No pictures go in the copy; retype exactly the lines from the one with "Switch to the 문서 filter tab" through the last line of the records.

++++ INFORMATION SUPPLIED

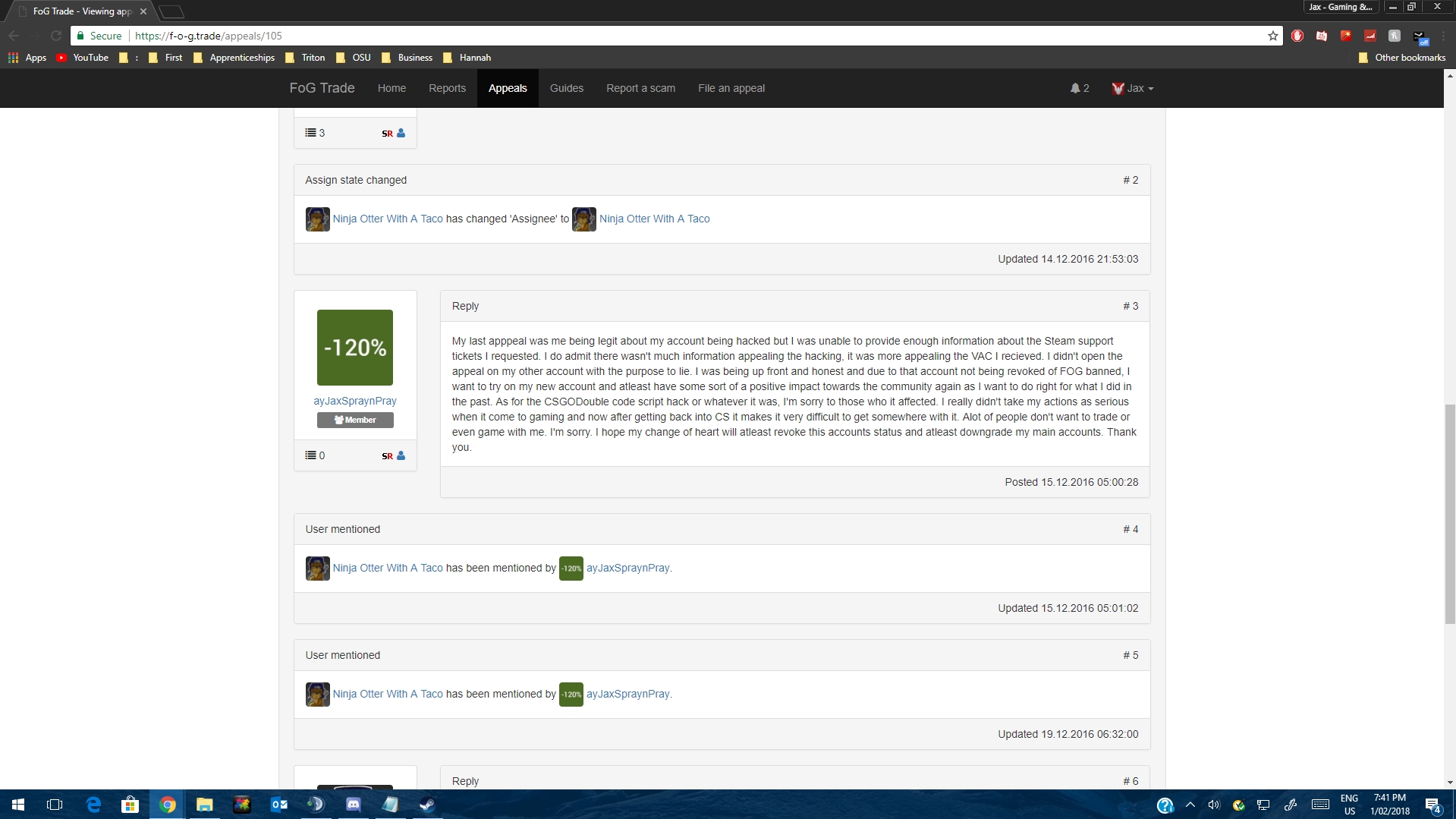Expand the Other bookmarks folder
1456x819 pixels.
(1402, 58)

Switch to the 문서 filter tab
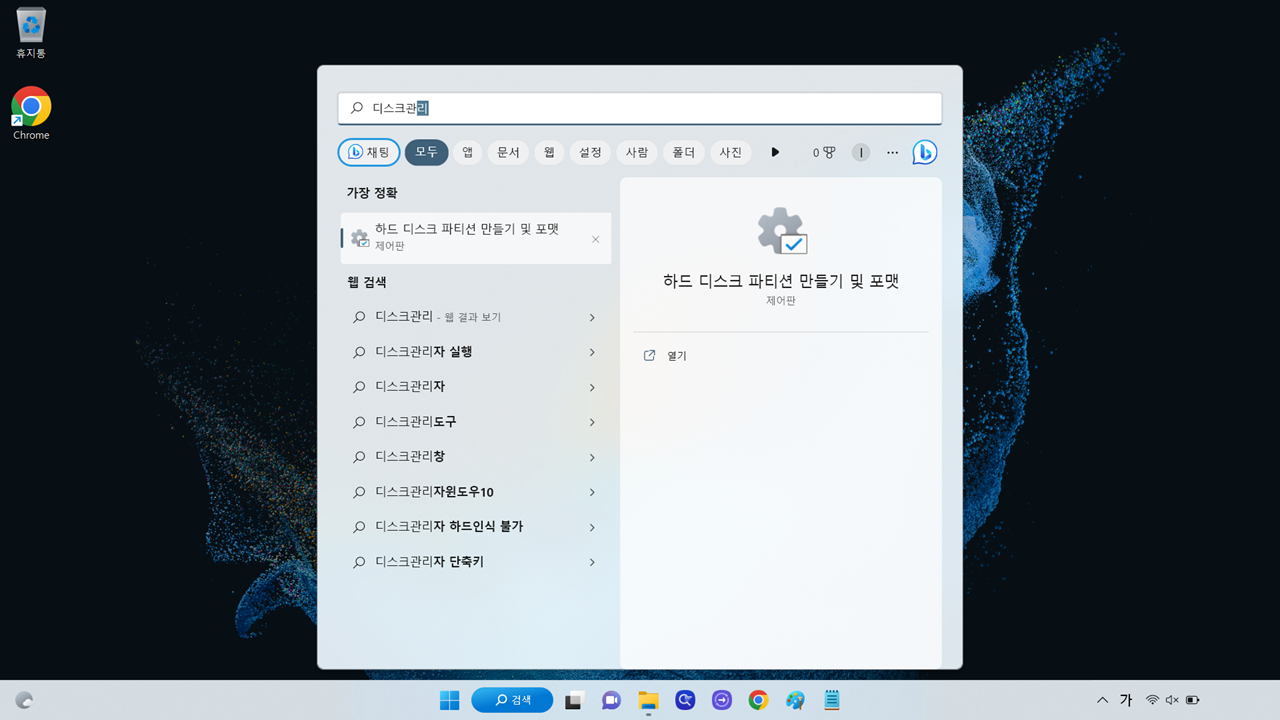click(x=507, y=152)
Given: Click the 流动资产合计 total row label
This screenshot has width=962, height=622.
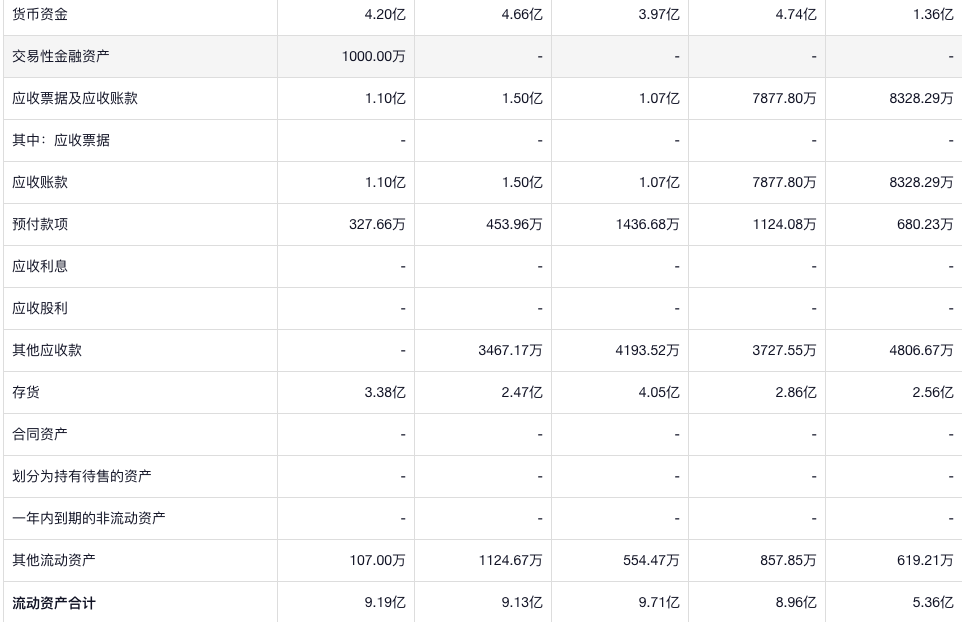Looking at the screenshot, I should [x=54, y=603].
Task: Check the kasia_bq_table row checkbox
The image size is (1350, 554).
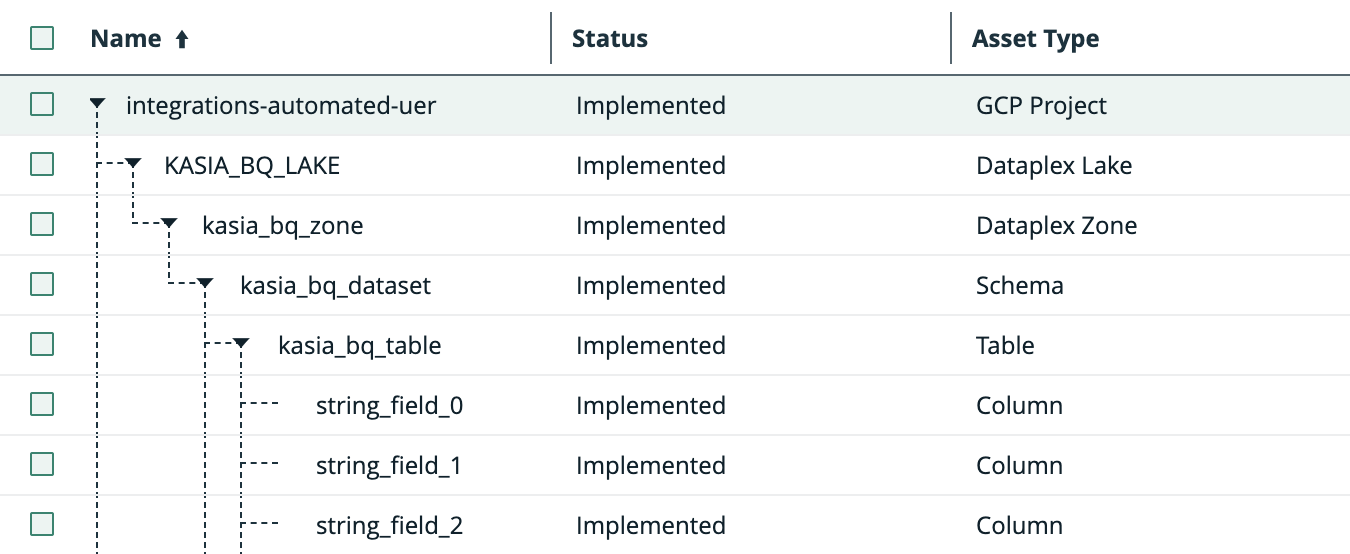Action: [42, 344]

++++++++

### EXERCISE SOLUTION
Switch to the 문서 filter tab
click(x=507, y=152)
Given: Click the 流动资产合计 total row label
This screenshot has width=962, height=622.
Looking at the screenshot, I should [x=54, y=603].
Task: Check the kasia_bq_table row checkbox
The image size is (1350, 554).
Action: [42, 344]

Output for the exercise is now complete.